* Data for processing:
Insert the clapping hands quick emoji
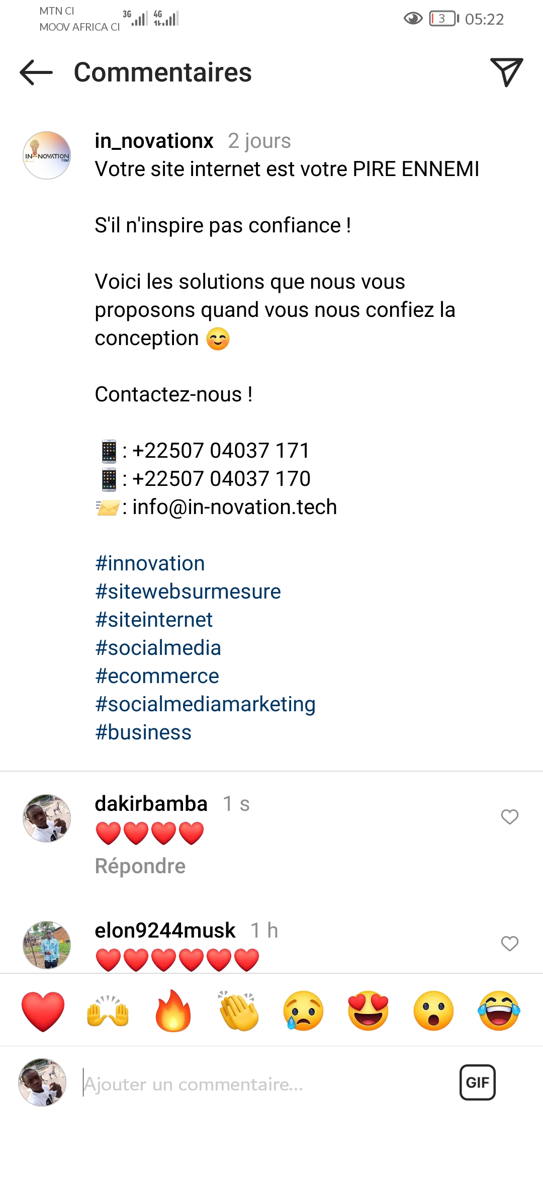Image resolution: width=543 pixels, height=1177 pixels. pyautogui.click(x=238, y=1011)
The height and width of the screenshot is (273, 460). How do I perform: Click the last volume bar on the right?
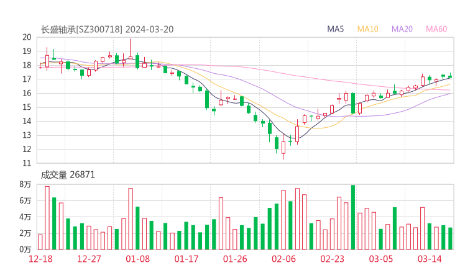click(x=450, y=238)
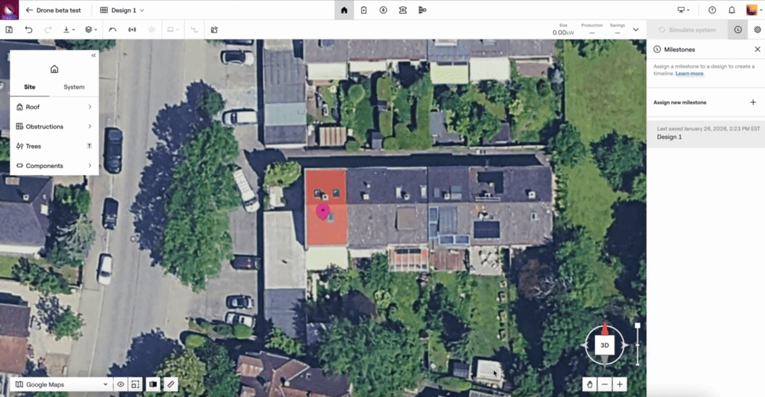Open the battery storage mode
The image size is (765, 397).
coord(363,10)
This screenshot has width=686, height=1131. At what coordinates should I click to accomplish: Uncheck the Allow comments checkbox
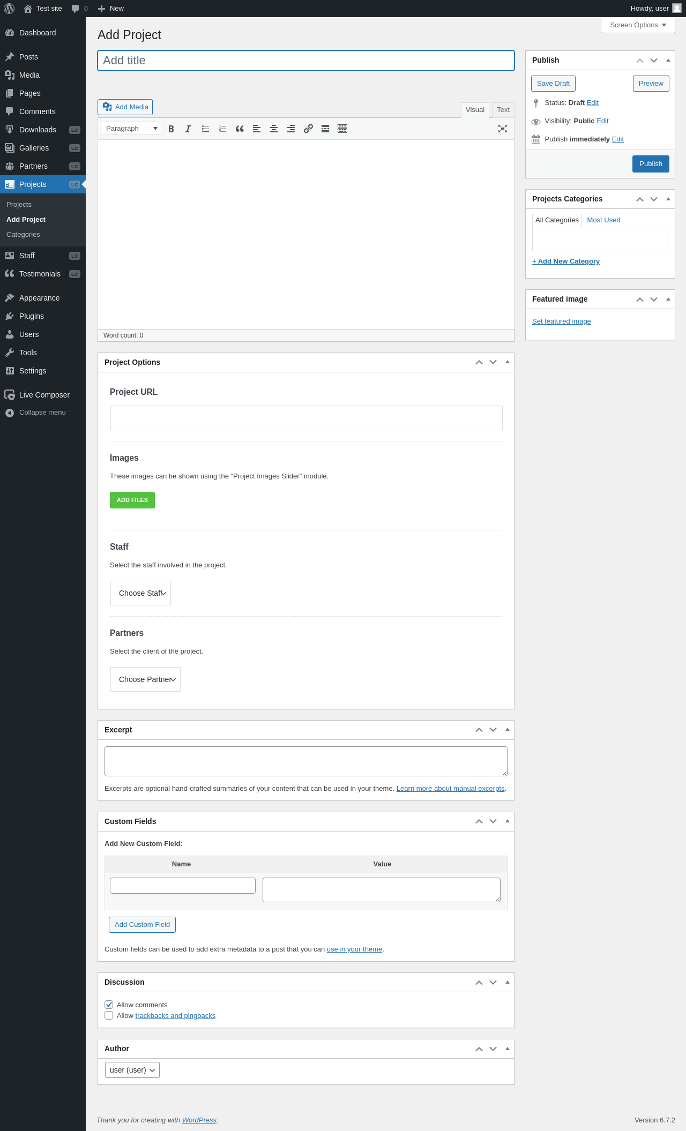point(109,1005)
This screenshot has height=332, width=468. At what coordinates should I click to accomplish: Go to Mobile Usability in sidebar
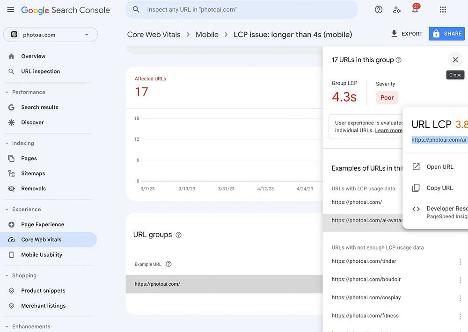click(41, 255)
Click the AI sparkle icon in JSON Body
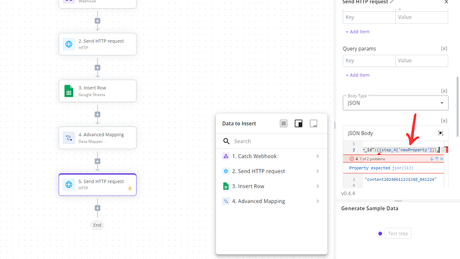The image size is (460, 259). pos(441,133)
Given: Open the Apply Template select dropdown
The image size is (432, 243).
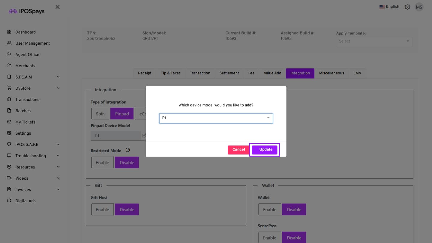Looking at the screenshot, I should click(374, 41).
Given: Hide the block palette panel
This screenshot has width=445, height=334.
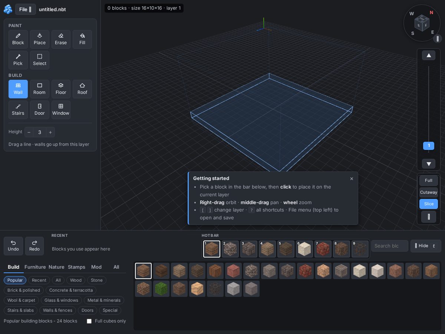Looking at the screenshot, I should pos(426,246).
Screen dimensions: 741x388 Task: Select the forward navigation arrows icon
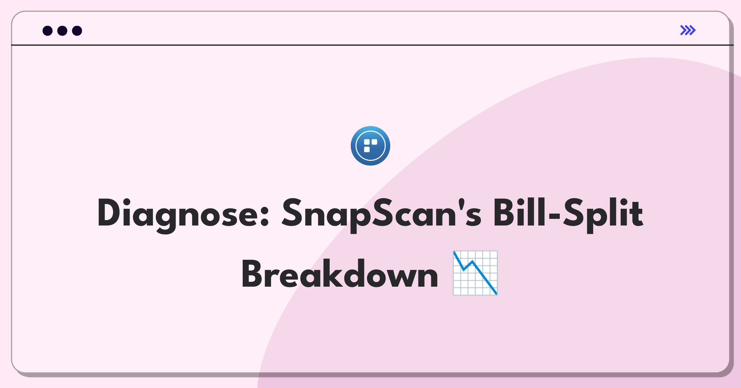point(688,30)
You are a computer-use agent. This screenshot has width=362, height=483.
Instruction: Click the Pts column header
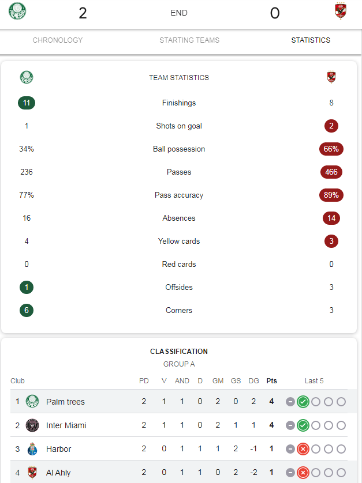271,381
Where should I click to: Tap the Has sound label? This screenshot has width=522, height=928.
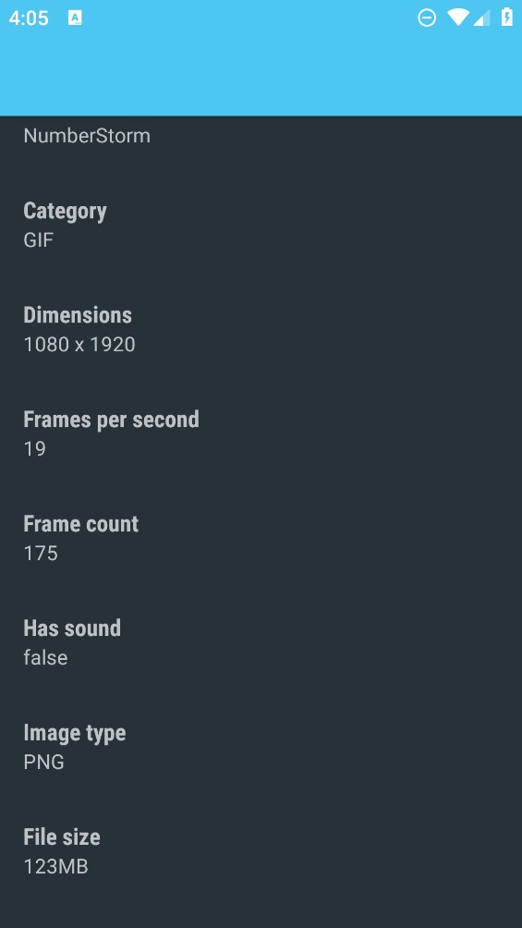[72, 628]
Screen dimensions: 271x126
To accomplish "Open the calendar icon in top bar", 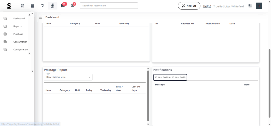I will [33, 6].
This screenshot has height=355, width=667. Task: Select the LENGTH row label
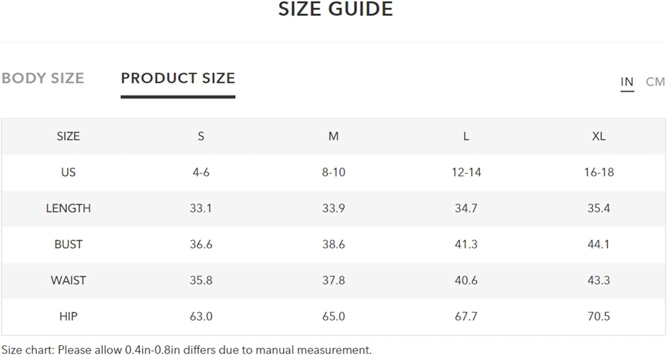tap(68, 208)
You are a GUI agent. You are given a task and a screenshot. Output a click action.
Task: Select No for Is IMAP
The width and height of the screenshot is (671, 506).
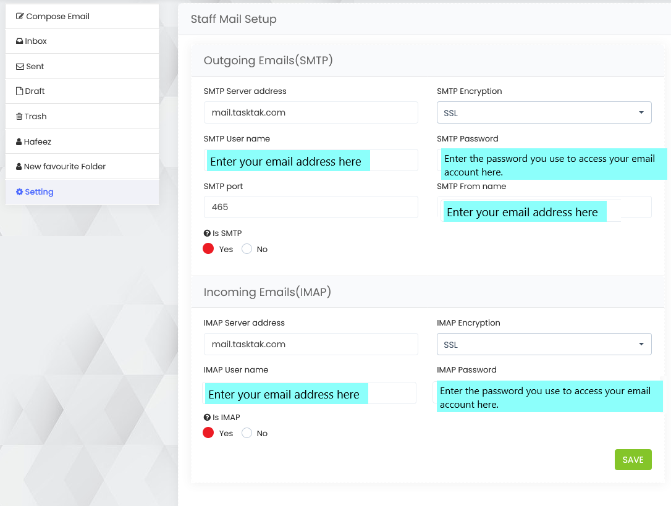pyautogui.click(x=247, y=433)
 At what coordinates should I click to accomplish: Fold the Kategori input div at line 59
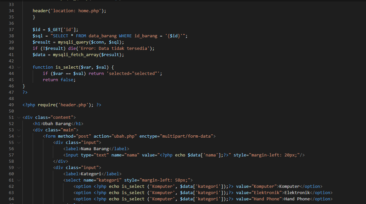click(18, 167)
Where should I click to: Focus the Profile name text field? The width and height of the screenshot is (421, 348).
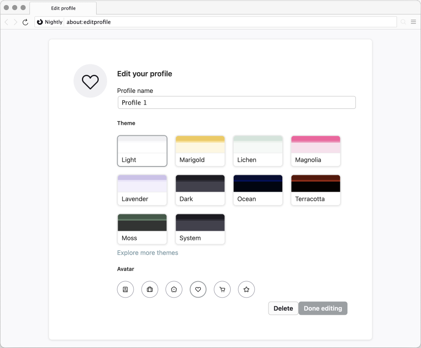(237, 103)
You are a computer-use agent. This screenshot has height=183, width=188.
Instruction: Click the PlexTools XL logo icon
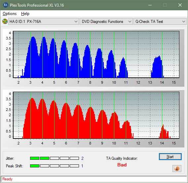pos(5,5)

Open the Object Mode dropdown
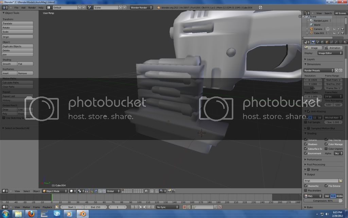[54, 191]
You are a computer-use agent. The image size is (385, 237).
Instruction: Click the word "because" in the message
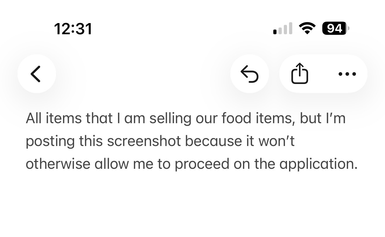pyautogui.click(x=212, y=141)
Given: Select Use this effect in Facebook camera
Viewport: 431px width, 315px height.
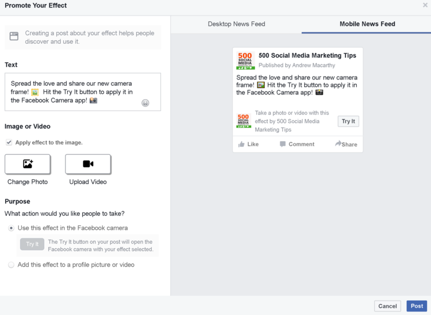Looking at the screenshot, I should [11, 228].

* The problem: Bring together every line in the entries that holds the string "computer".

* Reply to the exercise:
You are a computer-use agent. This screenshot has width=362, height=483.
You are a computer-use agent. This screenshot has height=183, width=188.
You are a computer-use agent. The image size is (385, 237).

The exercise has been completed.